Different technologies throughout the ages have all had the hopes and dreams or humanity projected on to them. All sorts of things from hiding hair loss to printing replacement organs on an inkjet printer. Humans cannot help but dream of all the great things science can bring us in the future. The characters in the stories Ibis tells the narrator all are using technology to escape from the limits of their everyday lives, even Shion, a piece of advanced technology herself, wishes to overcome her fear of death by turning to books, television and humans to find a deeper understanding of her own existence. By telling stories to the narrator, Ibis hopes to reveal a truth about humanity’s relationship with technology. The narrator is lead to believe that the robots only wish to care for their humans and wants the narrator to tell his brethren about the goals of the robots. A great deal of the technologies humans create are made to help ease some facet of human life and in doing so these technologies allow humans to explore other things. Allowing humans to spend time exploring other ideas and concepts is beneficial. The fruits of that exploration may not always benefit humanity, but they occasionally do and that makes it worthwhile.

Science fiction allows the audience to explore ideas and cultures in a way that can be entertaining while inviting the audience to look at things in a different light than before. Attempts at this may not always be successful but if the story gets at least one person to see the world in a more enlightened view, then the attempt was worthwhile. One of my favorite things about science fiction is that the minds behind the stories know that it is not multimillion dollar budgets and elaborate plot twists (though those things can help make the work engaging) that make the piece of science fiction work but exposing the audience to different ideas while providing them a lens to look at their own world.

Followup Questions:
1. What would be a way to map human emotions using an understandable “fuzzy” system?
1a. Could that system be a single axis spectrum or does it need to be multi-axis? (Like Angela’s plot of the emotions mentioned by the robots)
2. Why do other genres of entertainment, while capable of disturbing the normal modes of human thought, do so less than science fiction?

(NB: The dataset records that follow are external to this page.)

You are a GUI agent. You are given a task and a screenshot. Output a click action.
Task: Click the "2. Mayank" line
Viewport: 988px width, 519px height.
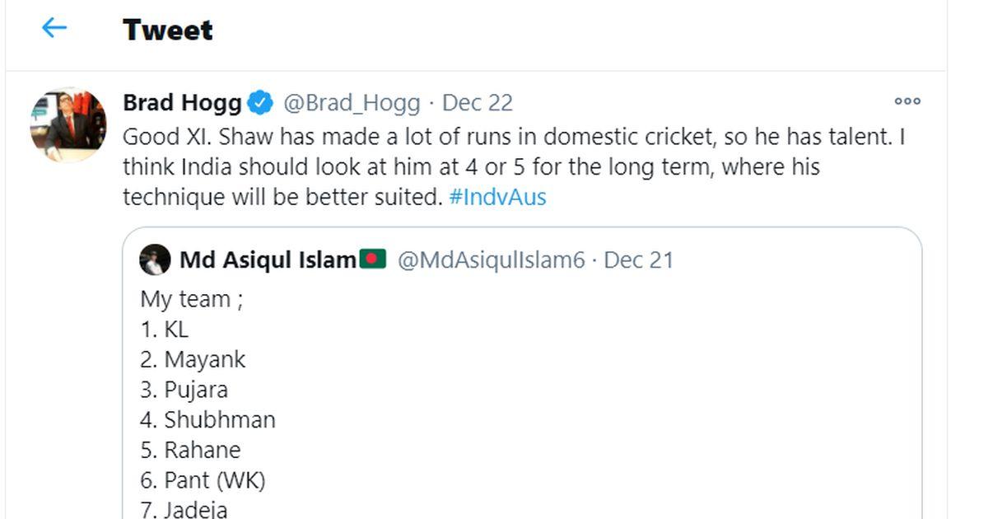[193, 360]
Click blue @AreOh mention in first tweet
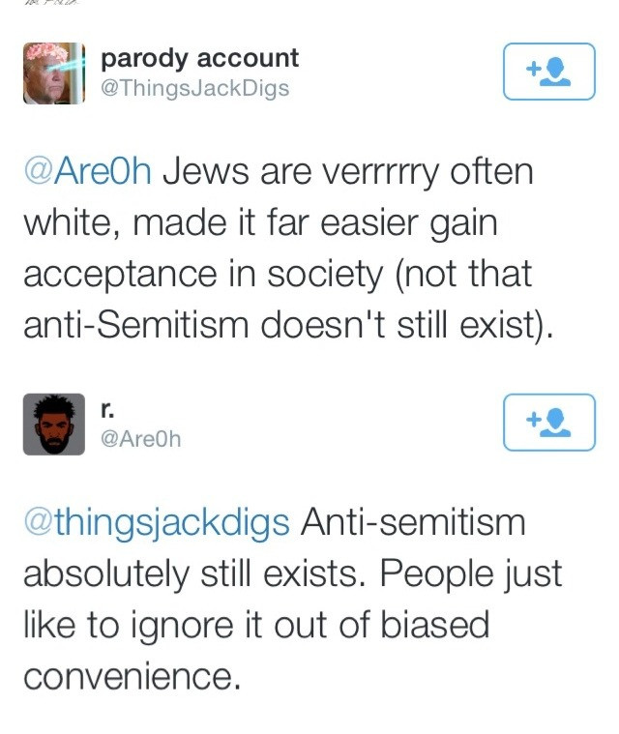Screen dimensions: 619x734 (87, 174)
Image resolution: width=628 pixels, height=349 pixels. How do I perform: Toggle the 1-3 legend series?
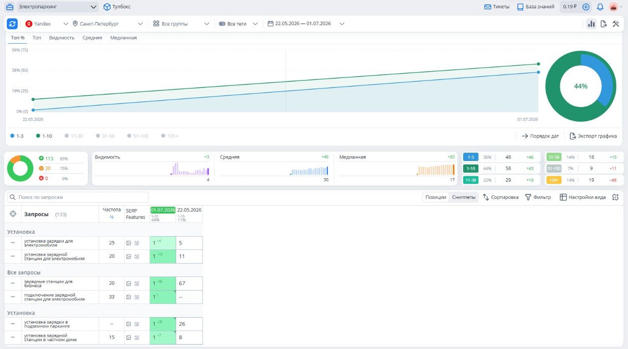tap(17, 136)
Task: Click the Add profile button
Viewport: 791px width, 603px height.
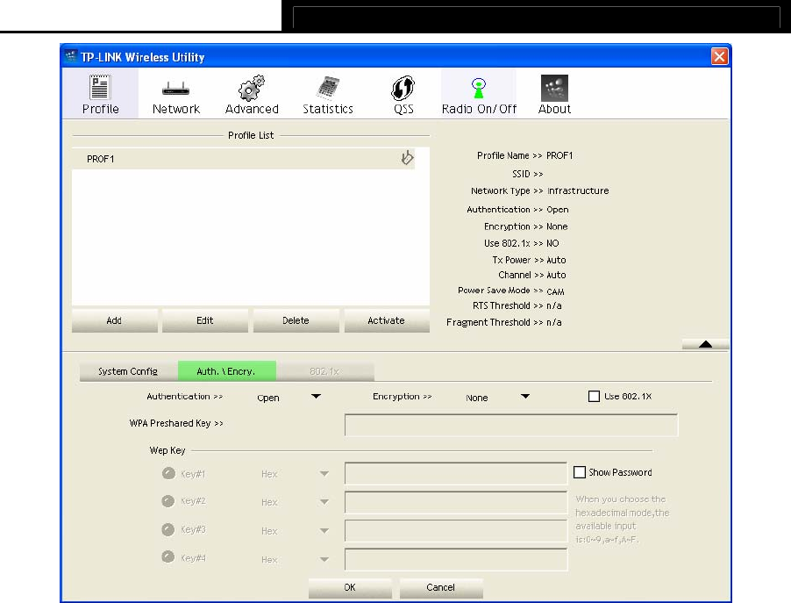Action: (114, 320)
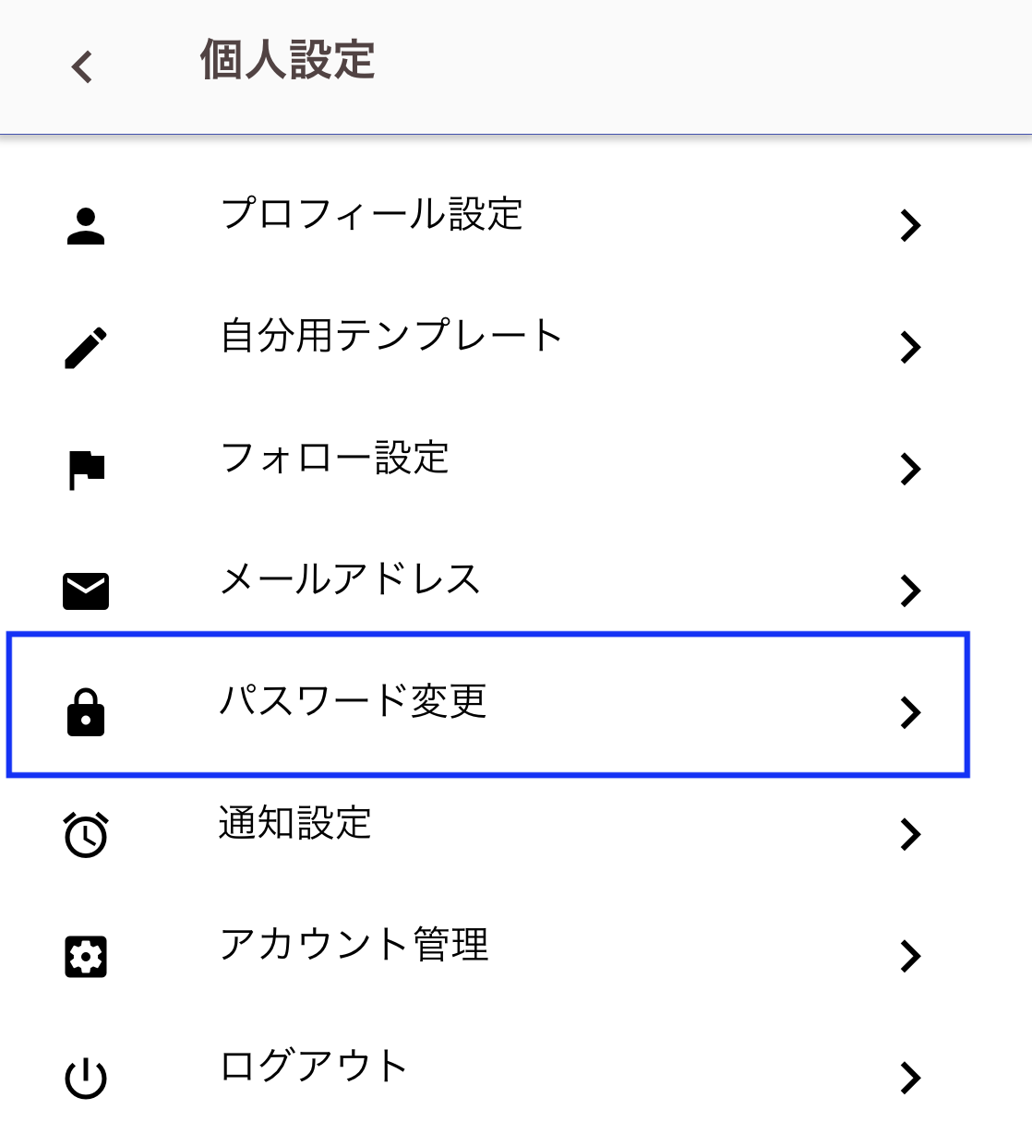Click the alarm clock notification icon
Viewport: 1032px width, 1145px height.
(x=86, y=835)
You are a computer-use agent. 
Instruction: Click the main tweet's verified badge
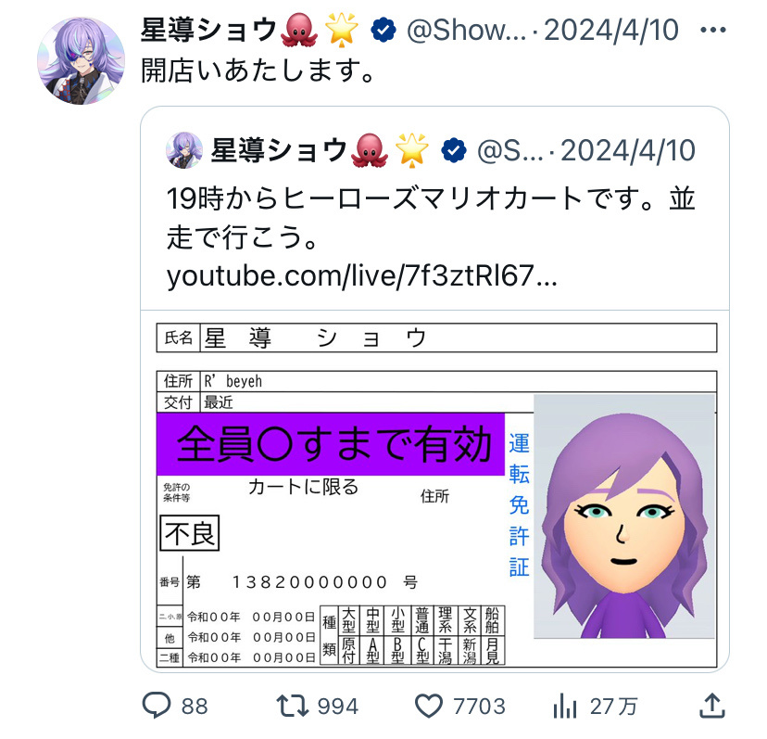383,30
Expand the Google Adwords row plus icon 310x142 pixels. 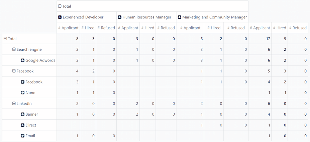23,60
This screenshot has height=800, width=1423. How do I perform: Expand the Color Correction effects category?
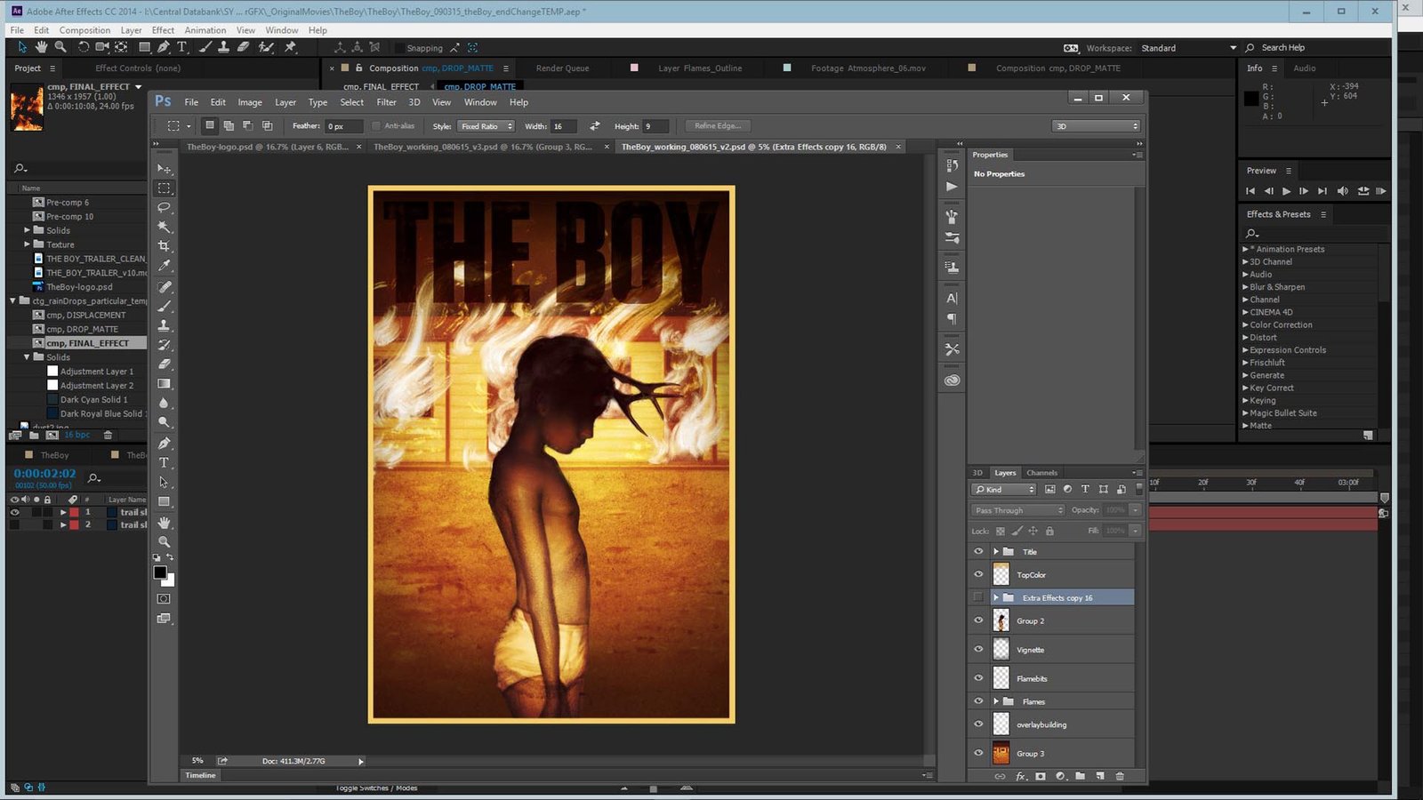[1245, 325]
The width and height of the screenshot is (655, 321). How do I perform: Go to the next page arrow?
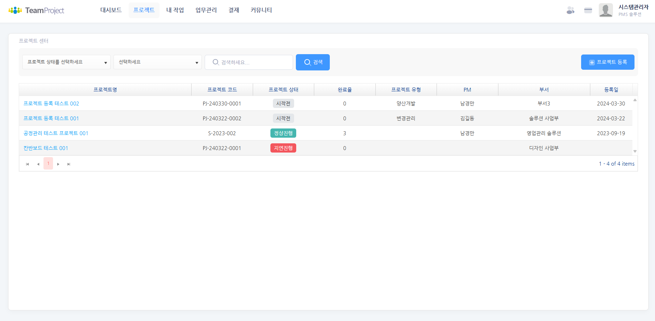tap(58, 164)
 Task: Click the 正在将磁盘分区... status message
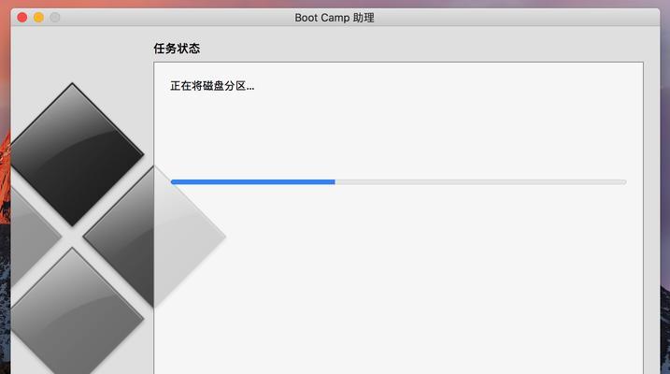212,86
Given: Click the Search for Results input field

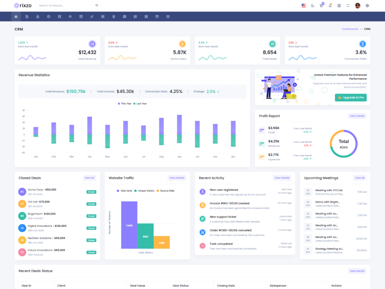Looking at the screenshot, I should coord(65,6).
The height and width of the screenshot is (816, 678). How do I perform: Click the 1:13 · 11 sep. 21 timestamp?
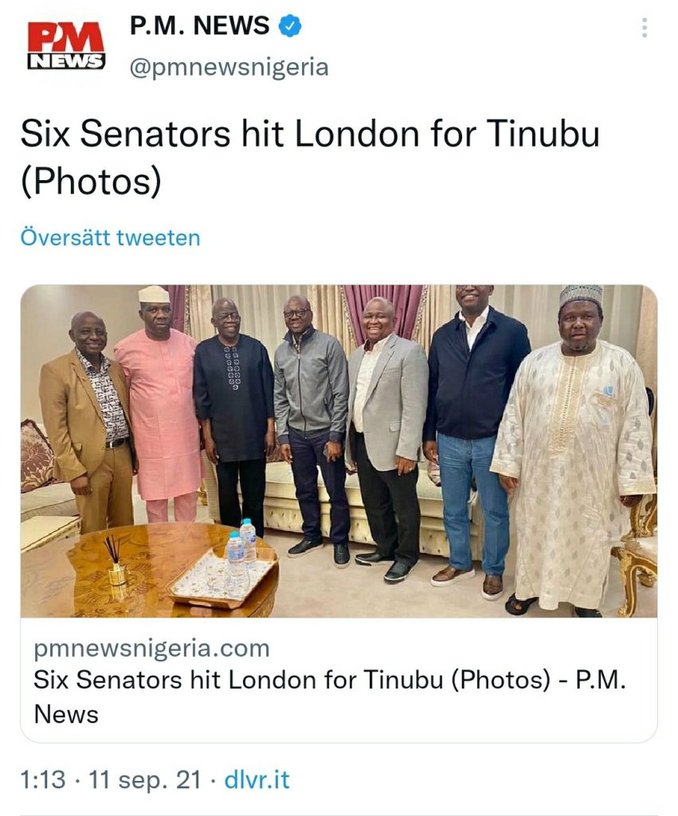click(x=110, y=779)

The Facial Action Coding System:
This is an relatively simple way that has been used to help computers comprehend human emotions based on the facial expressions we use (though not too reliably). FACS breaks down movements and gestures into codes (0 is the “natural face,” 1 is raising the inner eyebrow and 19 is sticking out your tongue), once all of the movements in a particular expression are accounted for, a computer can make a guess at the emotion the human is portraying: happiness is 6+12 (cheek raising+raising the corners of the lips) while sadness is 1+4+15 (inner brow raised+lowering of the brow+lowering of the lip corners). We can teach computers to recognize our emotions but they would probably never understand them.

Gwap.com/ESP Game:
Games With a Purpose offers a few different games that help to teach computers to solve problems that humans excel at. My favorite is the ESP Game; both players are shown an image and both players have to describe the image, if both players use the same word, they get points and move on to the next one. Each match is applied to that image and used to help computers identify images and hopefully return more relevant image search results.